When we play with abstract interfaces and implementation, a common problem is we find there are extra methods that the implementation not used at all. The easiest way to handle it is just override it and make it empty. But by doing this, there is a risk that it might be touched by other maintainers or even yourself in future since you may not remember. A good fix on this should be separate it into multiple specific interfaces like:

In my opinion this is a good way to minimum the risk and separate interface for different class if they not use all of them, but also note that this might causing a lot interfaces to be generated, this is the trade-off.

Dependency Inversion Principle (DIP)

High-level module shouldn’t depend on low-level, but both should only depend on abstraction, not on concretions

This is the most information principle in my opinion and also the hardest one to understand. To understand this, first question is: what is abstraction and why we need it? To answer this, let’s see this example UML:

This is the concrete implementation for an application with a simple service. Service is created by ServiceFactory by calling serviceFactory.createService().
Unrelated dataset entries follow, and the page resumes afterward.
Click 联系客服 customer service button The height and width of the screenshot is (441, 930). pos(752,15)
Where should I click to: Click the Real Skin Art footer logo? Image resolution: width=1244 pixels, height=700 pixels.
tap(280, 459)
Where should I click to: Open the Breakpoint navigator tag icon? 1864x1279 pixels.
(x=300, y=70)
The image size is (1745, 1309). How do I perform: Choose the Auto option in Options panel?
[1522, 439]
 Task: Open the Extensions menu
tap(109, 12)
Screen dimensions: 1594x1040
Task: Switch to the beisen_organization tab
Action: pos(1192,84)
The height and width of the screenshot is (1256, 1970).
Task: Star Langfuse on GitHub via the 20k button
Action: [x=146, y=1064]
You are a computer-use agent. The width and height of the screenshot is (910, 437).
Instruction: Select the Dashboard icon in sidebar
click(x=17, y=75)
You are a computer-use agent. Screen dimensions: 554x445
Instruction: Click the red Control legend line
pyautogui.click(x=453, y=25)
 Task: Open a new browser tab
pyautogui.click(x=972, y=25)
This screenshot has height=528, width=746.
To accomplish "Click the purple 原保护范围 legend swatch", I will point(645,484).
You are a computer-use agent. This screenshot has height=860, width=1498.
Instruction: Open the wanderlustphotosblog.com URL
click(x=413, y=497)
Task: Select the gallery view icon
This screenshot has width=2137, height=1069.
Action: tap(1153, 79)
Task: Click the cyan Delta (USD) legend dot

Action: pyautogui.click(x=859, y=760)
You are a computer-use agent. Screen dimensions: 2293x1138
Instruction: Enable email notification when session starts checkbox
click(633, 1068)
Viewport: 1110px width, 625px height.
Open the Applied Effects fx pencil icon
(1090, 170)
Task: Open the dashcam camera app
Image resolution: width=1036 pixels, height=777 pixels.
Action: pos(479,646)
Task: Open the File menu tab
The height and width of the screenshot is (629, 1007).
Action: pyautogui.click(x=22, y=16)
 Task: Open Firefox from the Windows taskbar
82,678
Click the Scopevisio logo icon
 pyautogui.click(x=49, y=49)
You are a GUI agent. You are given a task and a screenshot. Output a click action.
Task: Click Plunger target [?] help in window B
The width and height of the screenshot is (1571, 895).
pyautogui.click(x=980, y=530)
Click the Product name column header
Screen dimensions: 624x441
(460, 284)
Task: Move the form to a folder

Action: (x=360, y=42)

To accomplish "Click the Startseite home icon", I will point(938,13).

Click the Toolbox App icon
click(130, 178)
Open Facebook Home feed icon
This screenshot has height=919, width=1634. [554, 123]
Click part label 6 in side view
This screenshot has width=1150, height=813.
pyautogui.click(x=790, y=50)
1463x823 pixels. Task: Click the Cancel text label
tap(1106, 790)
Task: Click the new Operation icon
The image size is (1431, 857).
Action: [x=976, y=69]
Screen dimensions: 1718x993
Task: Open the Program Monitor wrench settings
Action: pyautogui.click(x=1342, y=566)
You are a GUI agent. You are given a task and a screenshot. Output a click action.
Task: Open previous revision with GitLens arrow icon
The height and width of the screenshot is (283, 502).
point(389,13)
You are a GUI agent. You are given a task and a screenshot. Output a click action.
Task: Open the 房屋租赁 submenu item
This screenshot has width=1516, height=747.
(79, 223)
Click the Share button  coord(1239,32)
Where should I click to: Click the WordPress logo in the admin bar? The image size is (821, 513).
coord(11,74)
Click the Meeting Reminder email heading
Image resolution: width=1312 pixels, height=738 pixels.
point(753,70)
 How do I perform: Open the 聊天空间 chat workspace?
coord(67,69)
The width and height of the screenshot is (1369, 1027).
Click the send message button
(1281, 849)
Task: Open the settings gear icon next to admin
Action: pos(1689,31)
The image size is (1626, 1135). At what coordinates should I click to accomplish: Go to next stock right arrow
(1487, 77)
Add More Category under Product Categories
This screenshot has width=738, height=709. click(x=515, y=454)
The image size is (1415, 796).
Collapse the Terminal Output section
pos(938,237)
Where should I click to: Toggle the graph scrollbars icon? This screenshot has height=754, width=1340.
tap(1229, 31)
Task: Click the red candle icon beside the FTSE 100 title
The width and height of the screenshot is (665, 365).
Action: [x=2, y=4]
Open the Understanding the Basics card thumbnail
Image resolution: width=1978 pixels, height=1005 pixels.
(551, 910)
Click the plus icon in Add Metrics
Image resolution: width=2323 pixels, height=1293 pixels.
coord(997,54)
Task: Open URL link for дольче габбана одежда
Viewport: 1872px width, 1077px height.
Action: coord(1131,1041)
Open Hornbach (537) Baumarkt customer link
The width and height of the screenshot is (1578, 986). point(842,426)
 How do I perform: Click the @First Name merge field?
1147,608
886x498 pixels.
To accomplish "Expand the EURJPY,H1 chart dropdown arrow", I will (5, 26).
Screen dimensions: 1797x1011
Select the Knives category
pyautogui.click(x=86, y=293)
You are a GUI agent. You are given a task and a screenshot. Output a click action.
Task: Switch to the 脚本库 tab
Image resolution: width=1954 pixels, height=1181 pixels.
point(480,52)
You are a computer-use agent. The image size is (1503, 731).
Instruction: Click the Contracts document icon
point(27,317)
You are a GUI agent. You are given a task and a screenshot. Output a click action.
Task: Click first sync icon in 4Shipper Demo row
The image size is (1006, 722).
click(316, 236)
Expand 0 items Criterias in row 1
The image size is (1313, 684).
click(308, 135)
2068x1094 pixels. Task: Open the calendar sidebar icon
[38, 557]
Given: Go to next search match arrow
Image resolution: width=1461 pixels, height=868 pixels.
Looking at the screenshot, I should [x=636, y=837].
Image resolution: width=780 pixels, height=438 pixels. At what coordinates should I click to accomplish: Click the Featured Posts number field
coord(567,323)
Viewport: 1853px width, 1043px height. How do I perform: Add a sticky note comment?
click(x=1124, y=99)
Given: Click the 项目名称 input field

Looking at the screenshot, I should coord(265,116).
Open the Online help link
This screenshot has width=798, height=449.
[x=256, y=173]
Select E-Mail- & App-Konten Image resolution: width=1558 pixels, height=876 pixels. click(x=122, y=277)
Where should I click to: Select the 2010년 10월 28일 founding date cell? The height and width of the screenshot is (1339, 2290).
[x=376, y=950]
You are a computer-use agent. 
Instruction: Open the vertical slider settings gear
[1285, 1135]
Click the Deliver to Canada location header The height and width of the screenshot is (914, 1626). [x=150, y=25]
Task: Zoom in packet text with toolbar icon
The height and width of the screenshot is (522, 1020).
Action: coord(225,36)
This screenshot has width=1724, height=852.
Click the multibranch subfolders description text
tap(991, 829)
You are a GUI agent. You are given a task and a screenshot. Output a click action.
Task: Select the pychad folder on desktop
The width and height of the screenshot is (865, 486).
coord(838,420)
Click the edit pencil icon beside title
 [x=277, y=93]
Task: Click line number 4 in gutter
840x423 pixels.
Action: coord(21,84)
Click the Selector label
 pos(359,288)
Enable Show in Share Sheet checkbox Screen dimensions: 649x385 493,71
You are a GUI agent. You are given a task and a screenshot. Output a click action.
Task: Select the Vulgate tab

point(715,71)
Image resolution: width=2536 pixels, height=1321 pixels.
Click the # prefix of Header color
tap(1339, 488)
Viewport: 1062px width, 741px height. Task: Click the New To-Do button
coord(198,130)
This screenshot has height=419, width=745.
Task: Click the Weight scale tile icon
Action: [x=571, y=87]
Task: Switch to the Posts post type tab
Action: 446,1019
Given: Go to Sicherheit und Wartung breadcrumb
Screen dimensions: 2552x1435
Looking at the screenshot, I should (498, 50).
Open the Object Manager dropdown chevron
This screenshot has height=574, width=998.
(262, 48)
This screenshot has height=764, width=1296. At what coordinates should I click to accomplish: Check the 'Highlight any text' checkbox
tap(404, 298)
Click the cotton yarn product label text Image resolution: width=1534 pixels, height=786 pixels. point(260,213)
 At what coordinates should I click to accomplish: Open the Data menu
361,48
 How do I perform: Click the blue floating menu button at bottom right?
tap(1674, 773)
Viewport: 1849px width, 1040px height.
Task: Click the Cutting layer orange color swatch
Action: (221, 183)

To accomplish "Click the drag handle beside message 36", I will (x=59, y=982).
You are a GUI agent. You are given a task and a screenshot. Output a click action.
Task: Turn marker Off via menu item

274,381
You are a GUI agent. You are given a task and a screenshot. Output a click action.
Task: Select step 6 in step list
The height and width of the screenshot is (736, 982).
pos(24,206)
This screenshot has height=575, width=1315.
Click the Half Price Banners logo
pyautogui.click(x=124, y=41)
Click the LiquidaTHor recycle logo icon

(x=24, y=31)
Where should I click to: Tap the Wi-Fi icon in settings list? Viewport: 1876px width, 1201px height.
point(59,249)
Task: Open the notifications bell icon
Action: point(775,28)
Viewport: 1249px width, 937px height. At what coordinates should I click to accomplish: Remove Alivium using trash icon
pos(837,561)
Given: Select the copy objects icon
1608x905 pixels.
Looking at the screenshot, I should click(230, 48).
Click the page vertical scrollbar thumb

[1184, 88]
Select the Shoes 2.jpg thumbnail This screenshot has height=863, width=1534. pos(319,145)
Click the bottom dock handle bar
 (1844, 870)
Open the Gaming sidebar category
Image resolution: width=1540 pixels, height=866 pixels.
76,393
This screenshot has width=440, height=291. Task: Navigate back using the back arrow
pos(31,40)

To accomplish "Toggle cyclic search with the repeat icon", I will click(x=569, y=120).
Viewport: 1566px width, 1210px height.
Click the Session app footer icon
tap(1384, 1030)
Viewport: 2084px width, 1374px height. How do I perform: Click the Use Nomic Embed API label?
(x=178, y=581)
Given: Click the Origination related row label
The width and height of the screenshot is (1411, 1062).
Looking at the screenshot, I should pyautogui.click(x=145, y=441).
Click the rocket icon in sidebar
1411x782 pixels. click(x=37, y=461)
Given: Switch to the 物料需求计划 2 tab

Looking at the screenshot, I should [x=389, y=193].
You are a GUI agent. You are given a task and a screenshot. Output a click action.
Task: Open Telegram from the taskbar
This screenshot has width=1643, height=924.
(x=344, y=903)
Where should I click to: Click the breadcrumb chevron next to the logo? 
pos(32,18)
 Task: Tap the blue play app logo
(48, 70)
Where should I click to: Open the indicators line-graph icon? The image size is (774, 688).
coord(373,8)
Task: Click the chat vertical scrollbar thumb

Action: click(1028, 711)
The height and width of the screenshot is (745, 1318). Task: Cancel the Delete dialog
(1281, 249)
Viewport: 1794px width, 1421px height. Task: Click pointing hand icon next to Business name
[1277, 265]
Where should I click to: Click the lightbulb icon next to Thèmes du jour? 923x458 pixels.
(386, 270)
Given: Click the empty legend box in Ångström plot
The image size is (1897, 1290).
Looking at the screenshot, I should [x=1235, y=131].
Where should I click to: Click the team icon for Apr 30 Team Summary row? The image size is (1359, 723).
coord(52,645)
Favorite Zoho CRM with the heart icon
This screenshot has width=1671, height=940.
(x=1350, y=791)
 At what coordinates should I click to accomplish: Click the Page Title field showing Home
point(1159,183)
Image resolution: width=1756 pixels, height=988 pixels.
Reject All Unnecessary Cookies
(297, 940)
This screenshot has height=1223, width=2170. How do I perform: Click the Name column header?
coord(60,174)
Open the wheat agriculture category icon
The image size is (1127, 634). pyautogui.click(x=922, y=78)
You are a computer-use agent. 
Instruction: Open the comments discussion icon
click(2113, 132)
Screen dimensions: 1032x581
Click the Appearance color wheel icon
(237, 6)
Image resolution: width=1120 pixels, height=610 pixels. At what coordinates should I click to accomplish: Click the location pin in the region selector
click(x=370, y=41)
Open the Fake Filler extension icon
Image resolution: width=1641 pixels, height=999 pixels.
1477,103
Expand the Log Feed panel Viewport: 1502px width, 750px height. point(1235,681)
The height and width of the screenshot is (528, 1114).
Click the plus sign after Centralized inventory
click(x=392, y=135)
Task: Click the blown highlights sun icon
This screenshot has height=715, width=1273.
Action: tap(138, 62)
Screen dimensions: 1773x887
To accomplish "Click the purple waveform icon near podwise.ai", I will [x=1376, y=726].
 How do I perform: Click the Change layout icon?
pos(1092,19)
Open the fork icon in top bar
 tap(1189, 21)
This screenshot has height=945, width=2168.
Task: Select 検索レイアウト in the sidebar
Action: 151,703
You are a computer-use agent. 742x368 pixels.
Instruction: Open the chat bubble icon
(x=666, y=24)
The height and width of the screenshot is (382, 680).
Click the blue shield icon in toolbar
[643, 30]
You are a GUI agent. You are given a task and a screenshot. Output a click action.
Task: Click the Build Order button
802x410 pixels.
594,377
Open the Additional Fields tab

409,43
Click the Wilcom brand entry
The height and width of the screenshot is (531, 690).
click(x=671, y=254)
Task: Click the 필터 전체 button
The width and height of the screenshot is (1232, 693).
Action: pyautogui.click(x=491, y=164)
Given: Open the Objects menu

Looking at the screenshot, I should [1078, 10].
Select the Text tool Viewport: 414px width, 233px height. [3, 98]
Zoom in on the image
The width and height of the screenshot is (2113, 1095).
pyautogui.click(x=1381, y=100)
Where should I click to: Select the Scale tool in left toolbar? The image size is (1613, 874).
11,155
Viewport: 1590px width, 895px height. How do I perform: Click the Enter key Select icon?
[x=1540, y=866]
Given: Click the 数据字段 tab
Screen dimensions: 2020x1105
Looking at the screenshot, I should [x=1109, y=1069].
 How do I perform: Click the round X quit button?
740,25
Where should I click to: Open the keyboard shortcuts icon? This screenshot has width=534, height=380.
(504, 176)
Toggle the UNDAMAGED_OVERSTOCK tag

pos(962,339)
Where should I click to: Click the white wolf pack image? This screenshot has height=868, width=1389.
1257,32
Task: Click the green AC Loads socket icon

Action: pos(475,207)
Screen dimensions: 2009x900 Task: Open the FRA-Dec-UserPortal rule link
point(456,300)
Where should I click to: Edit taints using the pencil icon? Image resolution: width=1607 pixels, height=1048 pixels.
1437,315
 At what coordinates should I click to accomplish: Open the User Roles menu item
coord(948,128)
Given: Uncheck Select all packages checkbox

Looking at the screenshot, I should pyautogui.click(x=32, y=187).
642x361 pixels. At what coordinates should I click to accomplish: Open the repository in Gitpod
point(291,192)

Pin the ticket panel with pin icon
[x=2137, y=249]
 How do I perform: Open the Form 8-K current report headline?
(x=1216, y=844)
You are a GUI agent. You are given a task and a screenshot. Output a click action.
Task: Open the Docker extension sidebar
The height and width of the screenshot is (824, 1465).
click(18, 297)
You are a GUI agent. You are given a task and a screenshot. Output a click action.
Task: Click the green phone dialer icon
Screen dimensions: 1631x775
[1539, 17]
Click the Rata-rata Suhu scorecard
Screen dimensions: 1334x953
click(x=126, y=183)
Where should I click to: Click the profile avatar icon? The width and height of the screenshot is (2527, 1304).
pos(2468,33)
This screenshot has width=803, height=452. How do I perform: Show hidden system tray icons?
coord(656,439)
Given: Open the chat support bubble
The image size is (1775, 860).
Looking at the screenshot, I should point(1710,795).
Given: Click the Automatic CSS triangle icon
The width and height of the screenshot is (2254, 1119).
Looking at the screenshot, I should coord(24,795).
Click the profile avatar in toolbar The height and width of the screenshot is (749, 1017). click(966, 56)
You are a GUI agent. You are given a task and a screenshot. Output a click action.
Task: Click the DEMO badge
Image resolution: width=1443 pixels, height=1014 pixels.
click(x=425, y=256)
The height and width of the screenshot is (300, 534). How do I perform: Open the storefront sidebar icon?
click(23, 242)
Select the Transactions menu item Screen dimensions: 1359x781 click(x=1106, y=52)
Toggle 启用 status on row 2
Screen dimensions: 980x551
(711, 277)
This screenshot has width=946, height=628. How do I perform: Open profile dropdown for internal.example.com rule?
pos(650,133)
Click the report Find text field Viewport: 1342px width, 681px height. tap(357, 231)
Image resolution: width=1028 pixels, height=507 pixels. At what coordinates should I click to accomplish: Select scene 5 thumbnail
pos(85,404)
It works fine but it has several problems:

1. Application can access everthing inside Service and ServiceFactory, it including something they don’t use (violation of ISP);
2. Both Service and ServiceFactory are dependencies of Application, which means when their code changed, Application will need to re-comple and re-generated everytime (violation of OCP);
3. If we want to add new type of service in future, both Application and ServiceFactory need change the code and still hard to extends (violation of OCP again).

So according to what we learned before, here is a better solution for all three points above:

As you can see in the solution UML, we make both ServiceFactory and Service as Interface and give them implemnentations for each interface. Note that implementation is hided from Application so it only communicate with interfaces. Why? Look back into all three problems above and you will find all of them is successfully solved by using Interface!

Now let’s understand the description of this principle with the example: consider Application as low-level module and ServiceFactory, Service as high-level module, Application should not depends on ServiceFactory and Service because of the violation of ISP, OCP and DIP, and they should all depends on the abstraction, which is Interface in this case. And by using interface, the control flow is successfully inverted from Application -> ServiceFactory to ServiceFactoryImpl -> Application, same for Service as well. This is how Inversion come from.